Awesome

PaCa-ViT (CVPR'23) Official PyTorch Implementation

This repo contains the PyTorch version of model definitions (Tiny, Small, Base), training code and pre-trained weights for ImageNet-1k classification, MS-COCO object detection and instance segmentation, and MIT-ADE20k image semantic segmenation for our PaCa-ViT paper. It is refactored using PyTorch 2.0 and the latest timm, mmdetection 3.x and mmsegmentation 1.x. The trained checkpoints are converted accordingly. We thank the teams of those open-sourced packages.

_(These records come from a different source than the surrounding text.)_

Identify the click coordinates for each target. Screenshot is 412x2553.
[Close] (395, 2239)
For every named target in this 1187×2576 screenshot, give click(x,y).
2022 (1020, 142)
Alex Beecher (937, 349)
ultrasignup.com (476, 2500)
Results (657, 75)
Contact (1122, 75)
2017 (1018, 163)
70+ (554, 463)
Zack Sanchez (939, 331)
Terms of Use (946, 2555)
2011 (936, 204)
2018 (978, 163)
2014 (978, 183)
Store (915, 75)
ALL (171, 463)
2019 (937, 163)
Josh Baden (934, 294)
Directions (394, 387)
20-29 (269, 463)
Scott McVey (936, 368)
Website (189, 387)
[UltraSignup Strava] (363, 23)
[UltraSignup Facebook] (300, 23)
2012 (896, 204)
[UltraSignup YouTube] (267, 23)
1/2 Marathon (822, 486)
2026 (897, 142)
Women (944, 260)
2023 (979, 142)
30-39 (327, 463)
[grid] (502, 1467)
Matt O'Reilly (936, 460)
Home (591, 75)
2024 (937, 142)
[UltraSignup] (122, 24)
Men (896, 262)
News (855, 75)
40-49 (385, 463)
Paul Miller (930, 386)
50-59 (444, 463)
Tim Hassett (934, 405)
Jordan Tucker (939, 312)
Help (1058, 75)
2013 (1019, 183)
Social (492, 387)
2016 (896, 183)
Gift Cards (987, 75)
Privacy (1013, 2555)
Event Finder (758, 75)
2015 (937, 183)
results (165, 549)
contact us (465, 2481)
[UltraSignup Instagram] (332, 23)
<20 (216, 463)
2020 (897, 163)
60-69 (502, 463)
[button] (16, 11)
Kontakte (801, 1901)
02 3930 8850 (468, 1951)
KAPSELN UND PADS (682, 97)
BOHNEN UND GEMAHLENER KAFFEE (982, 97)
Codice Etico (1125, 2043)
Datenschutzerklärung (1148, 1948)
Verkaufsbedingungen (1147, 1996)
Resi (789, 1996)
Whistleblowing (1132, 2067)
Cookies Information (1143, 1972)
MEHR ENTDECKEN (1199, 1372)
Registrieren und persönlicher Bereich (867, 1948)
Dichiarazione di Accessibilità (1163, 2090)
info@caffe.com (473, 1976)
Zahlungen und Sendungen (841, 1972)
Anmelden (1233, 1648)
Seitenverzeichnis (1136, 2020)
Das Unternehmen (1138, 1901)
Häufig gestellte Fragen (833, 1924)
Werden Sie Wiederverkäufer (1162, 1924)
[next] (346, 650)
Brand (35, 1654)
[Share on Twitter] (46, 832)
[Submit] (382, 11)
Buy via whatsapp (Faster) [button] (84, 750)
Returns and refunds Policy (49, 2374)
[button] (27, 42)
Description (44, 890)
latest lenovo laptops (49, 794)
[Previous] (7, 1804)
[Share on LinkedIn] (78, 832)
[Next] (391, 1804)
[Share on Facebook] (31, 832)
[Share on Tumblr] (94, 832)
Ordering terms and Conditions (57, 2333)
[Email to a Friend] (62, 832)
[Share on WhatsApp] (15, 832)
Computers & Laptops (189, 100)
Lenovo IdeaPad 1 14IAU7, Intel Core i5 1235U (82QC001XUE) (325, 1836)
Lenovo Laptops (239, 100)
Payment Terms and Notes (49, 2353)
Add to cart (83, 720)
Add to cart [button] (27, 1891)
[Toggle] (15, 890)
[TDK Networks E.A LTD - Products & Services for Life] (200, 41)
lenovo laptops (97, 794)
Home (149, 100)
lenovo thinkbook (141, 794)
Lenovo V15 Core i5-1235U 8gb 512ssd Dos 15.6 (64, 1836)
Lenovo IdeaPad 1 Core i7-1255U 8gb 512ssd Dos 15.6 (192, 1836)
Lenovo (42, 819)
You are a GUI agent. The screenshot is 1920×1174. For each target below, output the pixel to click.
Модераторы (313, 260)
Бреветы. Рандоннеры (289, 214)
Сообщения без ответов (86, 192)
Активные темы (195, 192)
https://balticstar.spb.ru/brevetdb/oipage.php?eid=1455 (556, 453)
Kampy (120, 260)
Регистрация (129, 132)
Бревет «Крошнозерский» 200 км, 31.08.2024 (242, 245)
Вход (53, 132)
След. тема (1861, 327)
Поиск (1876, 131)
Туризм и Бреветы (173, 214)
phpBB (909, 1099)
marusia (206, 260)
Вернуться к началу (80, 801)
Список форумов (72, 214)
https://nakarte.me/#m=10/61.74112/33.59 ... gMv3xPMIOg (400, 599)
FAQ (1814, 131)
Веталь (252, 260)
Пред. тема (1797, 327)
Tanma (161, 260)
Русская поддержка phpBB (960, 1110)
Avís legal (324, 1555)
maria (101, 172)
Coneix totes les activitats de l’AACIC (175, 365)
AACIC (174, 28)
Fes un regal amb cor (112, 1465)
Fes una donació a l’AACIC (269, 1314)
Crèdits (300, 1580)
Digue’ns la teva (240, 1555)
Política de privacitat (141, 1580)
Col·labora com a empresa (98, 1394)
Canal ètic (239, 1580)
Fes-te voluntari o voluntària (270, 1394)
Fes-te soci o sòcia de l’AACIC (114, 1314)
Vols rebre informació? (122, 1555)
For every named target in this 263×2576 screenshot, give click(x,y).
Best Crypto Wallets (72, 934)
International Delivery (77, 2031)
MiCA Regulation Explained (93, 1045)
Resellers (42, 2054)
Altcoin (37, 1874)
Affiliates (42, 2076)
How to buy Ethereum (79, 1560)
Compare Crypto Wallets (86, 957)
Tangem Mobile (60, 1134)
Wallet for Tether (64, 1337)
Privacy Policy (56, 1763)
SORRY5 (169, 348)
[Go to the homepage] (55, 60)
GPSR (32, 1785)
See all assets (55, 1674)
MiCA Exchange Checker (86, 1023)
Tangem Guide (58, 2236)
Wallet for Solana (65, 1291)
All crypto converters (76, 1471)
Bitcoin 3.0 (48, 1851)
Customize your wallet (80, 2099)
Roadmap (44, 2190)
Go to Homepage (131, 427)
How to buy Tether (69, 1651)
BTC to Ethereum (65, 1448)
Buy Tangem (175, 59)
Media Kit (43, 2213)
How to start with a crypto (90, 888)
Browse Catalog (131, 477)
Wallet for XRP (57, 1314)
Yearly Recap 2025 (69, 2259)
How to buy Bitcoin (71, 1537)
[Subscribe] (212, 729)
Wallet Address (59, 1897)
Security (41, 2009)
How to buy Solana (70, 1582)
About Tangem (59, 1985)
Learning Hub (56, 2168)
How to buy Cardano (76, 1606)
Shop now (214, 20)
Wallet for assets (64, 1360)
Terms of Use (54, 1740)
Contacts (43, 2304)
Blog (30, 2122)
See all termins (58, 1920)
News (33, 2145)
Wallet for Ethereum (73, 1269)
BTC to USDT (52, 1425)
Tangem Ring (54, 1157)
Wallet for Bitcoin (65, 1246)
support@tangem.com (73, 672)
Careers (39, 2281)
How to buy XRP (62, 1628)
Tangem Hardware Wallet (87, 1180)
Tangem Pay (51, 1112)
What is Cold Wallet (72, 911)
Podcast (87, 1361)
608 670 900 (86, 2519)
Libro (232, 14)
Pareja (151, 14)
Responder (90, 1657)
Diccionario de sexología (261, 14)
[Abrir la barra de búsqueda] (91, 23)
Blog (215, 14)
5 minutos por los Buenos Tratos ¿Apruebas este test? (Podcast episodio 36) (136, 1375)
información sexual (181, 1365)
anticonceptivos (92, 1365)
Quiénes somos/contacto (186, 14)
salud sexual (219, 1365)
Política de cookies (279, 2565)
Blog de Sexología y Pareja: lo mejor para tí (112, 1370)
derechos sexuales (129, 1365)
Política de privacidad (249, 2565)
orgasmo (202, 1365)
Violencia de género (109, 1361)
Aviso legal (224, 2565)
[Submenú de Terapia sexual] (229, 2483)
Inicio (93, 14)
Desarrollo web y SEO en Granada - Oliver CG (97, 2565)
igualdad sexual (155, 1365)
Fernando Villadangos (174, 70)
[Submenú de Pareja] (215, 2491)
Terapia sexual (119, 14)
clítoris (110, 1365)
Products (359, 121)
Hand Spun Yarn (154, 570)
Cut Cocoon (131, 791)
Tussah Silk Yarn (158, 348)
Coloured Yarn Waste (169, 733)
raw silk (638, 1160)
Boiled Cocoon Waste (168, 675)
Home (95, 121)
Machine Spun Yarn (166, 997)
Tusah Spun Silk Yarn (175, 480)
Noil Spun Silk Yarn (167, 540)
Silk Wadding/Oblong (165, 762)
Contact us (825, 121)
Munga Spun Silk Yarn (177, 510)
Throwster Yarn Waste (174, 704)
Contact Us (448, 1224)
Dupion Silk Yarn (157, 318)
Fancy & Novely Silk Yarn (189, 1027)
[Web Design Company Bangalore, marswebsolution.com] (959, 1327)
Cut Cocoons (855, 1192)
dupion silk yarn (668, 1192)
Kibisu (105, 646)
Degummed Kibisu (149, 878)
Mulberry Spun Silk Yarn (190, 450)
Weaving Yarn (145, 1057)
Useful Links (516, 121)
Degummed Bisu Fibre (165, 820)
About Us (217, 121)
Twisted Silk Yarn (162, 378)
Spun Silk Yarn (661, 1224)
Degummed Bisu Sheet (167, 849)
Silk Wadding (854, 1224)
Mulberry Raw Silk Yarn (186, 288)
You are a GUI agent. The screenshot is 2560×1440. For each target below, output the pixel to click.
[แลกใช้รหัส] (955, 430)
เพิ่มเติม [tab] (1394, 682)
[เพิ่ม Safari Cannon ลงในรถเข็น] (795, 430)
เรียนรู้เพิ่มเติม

PaCa-ViT: Learning Patch-to-Cluster Attention in Vision Transformers Ryan Grainger, Thomas Paniagua, Xi Song, Naresh Cuntoor, Mun Wai Lee and Tianfu Wu
 NC State University, BlueHalo, X. Song is an independent researcher.

Vision Transformers (ViTs) are built on the assumption of treating image patches as ``visual tokens" and learn patch-to-patch attention. The patch embedding based tokenizer has a semantic gap with respect to its counterpart, the textual tokenizer. The patch-to-patch attention suffers from the quadratic complexity issue, and also makes it non-trivial to explain learned ViTs. To address these issues in ViT, this paper proposes to learn Patch-to-Cluster attention (PaCa) in ViTs.

Queries in our PaCa-ViT starts with patches, while keys and values are directly based on clustering (with a predefined small number of clusters). The clusters are learned end-to-end, leading to better tokenizers and inducing joint clustering-for-attention and attention-for-clustering for better and interpretable models. The quadratic complexity is relaxed to linear complexity. The proposed PaCa module is used in designing efficient and interpretable ViT backbones and semantic segmentation head networks.

We study four aspects of the PaCa module:

Where to compute the cluster assignments? Consider the stage-wise pyramidical architecture of assembling ViT blocks, a stage consists of a number of blocks. We test two settings: block-wise by computing the cluster assignment for each block, or stage-wise by computing it only in the first block in a stage and then sharing it with the remaining blocks. Both give comparable performance. The latter is more efficient when the model becomes deeper.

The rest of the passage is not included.